What is the half-life of a first-order reaction at #40^@ "C"# if its half-life at #25^@ "C"# was #"400 s"# and the activation energy is #"80 kJ/mol"#?

1 Answer
Jan 28, 2017

#t_"1/2"^((2)) = "85.25 s"#


Notice how you're given the half-life (for one temperature), a second temperature, and the activation energy. The key to doing this problem is recognizing that:

  • the half-life for a first-order reaction is related to its rate constant.
  • the rate constant changes at different temperatures.

Go here for a derivation of the half-life of a first-order reaction. You should find that:

#t_"1/2" = ln2/k#

Therefore, if we label each rate constant, we have:

#k_1 = ln2/(t_"1/2"^((1)))##" "" "" "##k_2 = ln2/(t_"1/2"^((2)))#

Recall that the activation energy can be found in the Arrhenius equation:

#bb(k = Ae^(-E_a"/"RT))#

where:

  • #A# is the frequency factor, i.e. it is proportional to the number of collisions occurring over time.
  • #E_a# is the activation energy in #"kJ/mol"#.
  • #R = "0.008314472 kJ/mol"cdot"K"# is the universal gas constant. Make sure you get the units correct on this!
  • #T# is the temperature in #"K"# (not #""^@ "C"#).
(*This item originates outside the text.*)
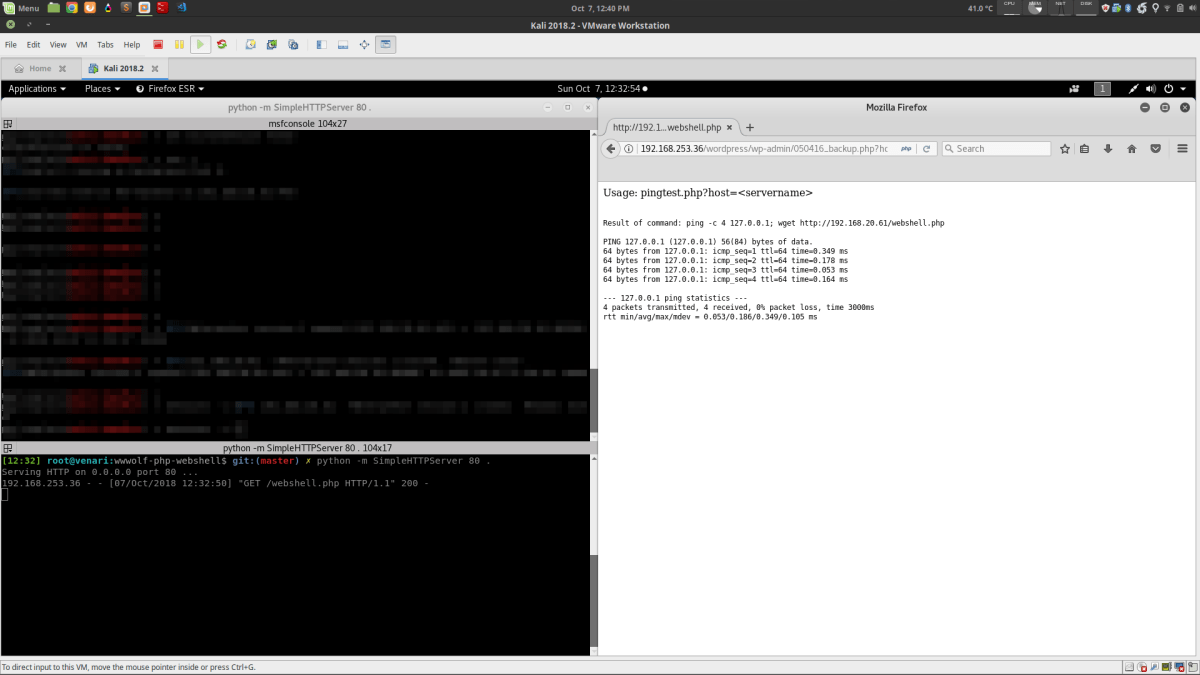Viewport: 1200px width, 675px height.
Task: Open a new Firefox tab
Action: 750,128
Now, we can derive the Arrhenius equation in its two-point form. Given:

#k_2 = Ae^(-E_a"/"RT_2)##" "" "" "##k_1 = Ae^(-E_a"/"RT_1)#

we can divide these:

#k_2/k_1 = e^(-E_a"/"RT_2)/e^(-E_a"/"RT_1)#

Take the #ln# of both sides:

#color(green)(ln(k_2/k_1)) = ln(e^(-E_a"/"RT_2)/e^(-E_a"/"RT_1))#

#= ln(e^(-E_a"/"RT_2)) - ln(e^(-E_a"/"RT_1))#

#= -E_a/(RT_2) - (-E_a/(RT_1))#

#= color(green)(-E_a/R[1/(T_2) - 1/(T_1)])#

Now if we plug in the rate constants in terms of the half-lives, we have:

#ln((cancel(ln2)"/"t_"1/2"^((2)))/(cancel(ln2)"/"t_"1/2"^((1)))) = -E_a/R[1/(T_2) - 1/(T_1)]#

This gives us a new expression relating the half-lives to the temperature:

#=> color(green)(ln((t_"1/2"^((1)))/(t_"1/2"^((2)))) = -E_a/R[1/(T_2) - 1/(T_1)])#

Now, we can solve for the new half-life, #t_"1/2"^((2))#, at the new temperature, #40^@ "C"#. First, convert the temperatures to #"K"#:

#T_1 = 25 + 273.15 = "298.15 K"#

#T_2 = 40 + 273.15 = "313.15 K"#

Finally, plug in and solve. We should recall that #ln(a/b) = -ln(b/a)#, so the negative cancels out if we flip the #ln# argument.

#=> ln((t_"1/2"^((2)))/(t_"1/2"^((1)))) = E_a/R[1/(T_2) - 1/(T_1)]#

#=> ln((t_"1/2"^((2)))/("400 s")) = ("80 kJ/mol")/("0.008314472 kJ/mol"cdot"K")[1/("313.15 K") - 1/("298.15 K")]#

#= ("9621.78 K") (-1.607xx10^(-4) "K"^(-1))#

#= -1.546#

Now, exponentiate both sides to get:

#(t_"1/2"^((2)))/("400 s") = e^(-1.546)#

#=> color(blue)(t_"1/2"^((2))) = ("400 s")(e^(-1.546))#

#=# #color(blue)("85.25 s")#

This should make sense, physically. From the Arrhenius equation, the higher #T_2# is, the more negative the #[1/T_2 - 1/T_1]# term, which means the larger the right hand side of the equation is.

The larger the right hand side gets, the larger #k_2# is, relative to #k_1# (i.e. if #ln(k_2/k_1)# is very large, #k_2 ">>" k_1#). Therefore, higher temperatures means larger rate constants.

Furthermore, the rate constant is proportional to the rate of reaction #r(t)# in the rate law. Therefore...

The higher the rate constant, the faster the reaction, and thus the shorter its half-life should be.